● **Passage for review**
'''

Pressure ulcers may be a
complication of immobility. The major cause of pressure ulcers is generally
accepted to be an external pressure that occludes blood vessels.
Two mechanical forces that contribute to pressure ulcers are a
combination of direct downward pressure and shear pressure.
Direct downward pressure, or tissue interface pressure (TIP), can
occlude blood capillaries and cause ischemia to the area supplied by the
affected vessels (figure 1).

Prolonged ischemia leads to cell
and tissue death. Shear pressure
is a horizontal force that occurs when the skin and underlying subcutaneous
tissues are pulled taunt and over-stretched, causing tissue deformity,
obstructing blood flow, and tissue necrosis (figure 2).

Many investigators have measured
the relative contribution of shear and pressure in causing the occlusion of
blood flow. It has been suggested
that in the presence of shear, the amount of direct pressure required to
occlude blood flow is reduced by a factor of 4.
Pressure
and shear will be higher in areas where soft tissue
lies over bony prominences (figure 3). Since
pressure and shear are major causes of pressure ulcers, it is paramount that
these forces over bony prominences be reduced. *
Everyone
is subject to the mechanical forces of pressure and shear.
In healthy individuals, the effects of pressure and shear are balanced
by protective mechanisms that impact the body response to those forces.
The ability to move and be active may be impaired in certain
populations, due to underlying medical conditions.

'''

● **Pixel coordinate grounding data**
'''

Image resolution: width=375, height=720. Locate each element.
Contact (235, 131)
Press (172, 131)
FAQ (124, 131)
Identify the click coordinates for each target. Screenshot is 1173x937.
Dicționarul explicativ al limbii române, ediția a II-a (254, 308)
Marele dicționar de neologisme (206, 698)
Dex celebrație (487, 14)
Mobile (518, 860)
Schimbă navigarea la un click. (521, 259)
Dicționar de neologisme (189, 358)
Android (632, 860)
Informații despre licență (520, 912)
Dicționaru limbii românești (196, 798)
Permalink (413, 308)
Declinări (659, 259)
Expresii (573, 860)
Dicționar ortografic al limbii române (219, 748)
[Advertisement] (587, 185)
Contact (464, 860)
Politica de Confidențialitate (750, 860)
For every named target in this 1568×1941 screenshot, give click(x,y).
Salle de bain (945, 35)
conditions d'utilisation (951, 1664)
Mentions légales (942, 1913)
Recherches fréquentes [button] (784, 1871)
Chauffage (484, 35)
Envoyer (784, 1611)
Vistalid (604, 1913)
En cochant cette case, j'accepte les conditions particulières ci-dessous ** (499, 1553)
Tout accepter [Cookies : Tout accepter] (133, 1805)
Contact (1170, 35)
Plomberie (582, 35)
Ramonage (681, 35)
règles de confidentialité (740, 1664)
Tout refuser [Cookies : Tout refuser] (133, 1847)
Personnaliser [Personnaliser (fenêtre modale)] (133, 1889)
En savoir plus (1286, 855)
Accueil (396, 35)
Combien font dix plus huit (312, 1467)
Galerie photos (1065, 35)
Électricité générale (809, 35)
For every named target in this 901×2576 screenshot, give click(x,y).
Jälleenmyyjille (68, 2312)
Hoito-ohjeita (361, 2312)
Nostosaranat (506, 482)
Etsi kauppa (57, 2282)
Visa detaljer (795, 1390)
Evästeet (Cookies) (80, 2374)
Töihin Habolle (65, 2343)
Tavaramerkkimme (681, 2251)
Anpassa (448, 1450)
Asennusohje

'''

● **Explore the material**
1. Repeat the passage on pressure ulcers word for word, everything from "In healthy individuals, the" down to "underlying medical conditions.".
2. Decide whether each statement agrees with the passage on pressure ulcers: (a) shear pressure is a horizontal force; (b) pressure and shear are lower where soft tissue lies over bony prominences; (c) only people with underlying medical conditions are subject to pressure and shear. Answer yes or no for each, quoting the words of the passage that decide it.
The data above was drawn from a different source than the text.

● **Expected results**
1.
In healthy individuals, the effects of pressure and shear are balanced
by protective mechanisms that impact the body response to those forces.
The ability to move and be active may be impaired in certain
populations, due to underlying medical conditions.

2.
(a) Yes: "Shear pressure is a horizontal force"
(b) No: "Pressure and shear will be higher in areas where soft tissue lies over bony prominences"
(c) No: "Everyone is subject to the mechanical forces of pressure and shear."